Tomorrow he would see. If the movie was to become a movie much would be told by the first scene shot.

This was what Dan was thinking as sleep began to engulf him and the 16-year-old girl inside his spoon began to hum a Justin Timberlake tune. Dan had no idea what the song was but it carried him, like a rocking child, into dreamland.

38.

Eric came home to an empty house. He was too tired to worry about where his paramour was sleeping these days.

He sat on the edge of the bed and undressed. When he was down to his skivvies he repaired to the bathroom for end-of-the-day duties. Then he turned out the light, caught his hip painfully on the door jamb and shuffled into the kitchen for some milk. On bad days he took a glass of milk with a shot of bourbon in it. It was medicinal.

He went through the house turning out lights. The idea that he was not anticipating Sandy's return was too depressing for him.

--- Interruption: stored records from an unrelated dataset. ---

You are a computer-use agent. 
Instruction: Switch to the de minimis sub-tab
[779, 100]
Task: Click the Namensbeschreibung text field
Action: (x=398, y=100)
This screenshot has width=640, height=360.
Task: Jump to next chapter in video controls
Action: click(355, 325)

Back in the bedroom he found the ghost of his father sitting on the edge of the bed in the identical posture he himself had occupied only minutes before. At first Eric thought he was seeing himself, an eidolon that was the result of his fatigue, or his bisected feelings toward this current movie. Then his father raised his head and it was the careworn face Eric knew from the last days of his father's life, the times when he was in and out of the hospital. Eric feared that face. He imagined the face exhibited fear, fear of the coming cessation of life and what that might bring. His father, a stoic like his entire generation, showed little emotion throughout his life, but, there, at the end, he seemed to be caving in like a poorly constructed tower, one built originally to safeguard the keep, and one that now appeared to be made of decomposing pastry.